> [What the task asks] From the data below, set down exactly the lines between the one holding "Instruction: Toggle the" and the one holding "Task: Add the ULTRA 7 Bolt 6 to cart", inclusive, and no others.

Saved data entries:
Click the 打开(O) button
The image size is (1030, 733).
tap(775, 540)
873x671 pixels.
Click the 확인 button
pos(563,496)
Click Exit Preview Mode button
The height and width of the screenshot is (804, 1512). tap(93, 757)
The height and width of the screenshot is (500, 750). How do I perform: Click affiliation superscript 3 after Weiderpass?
...
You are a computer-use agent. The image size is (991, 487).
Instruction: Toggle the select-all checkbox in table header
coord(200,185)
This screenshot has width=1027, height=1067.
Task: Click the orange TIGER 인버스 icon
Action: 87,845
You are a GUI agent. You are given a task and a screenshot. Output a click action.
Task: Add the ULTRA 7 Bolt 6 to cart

> [Task response]
Instruction: Toggle the select-all checkbox in table header
coord(200,185)
This screenshot has width=1027, height=1067.
Task: Click the orange TIGER 인버스 icon
Action: 87,845
You are a GUI agent. You are given a task and a screenshot. Output a click action.
Task: Add the ULTRA 7 Bolt 6 to cart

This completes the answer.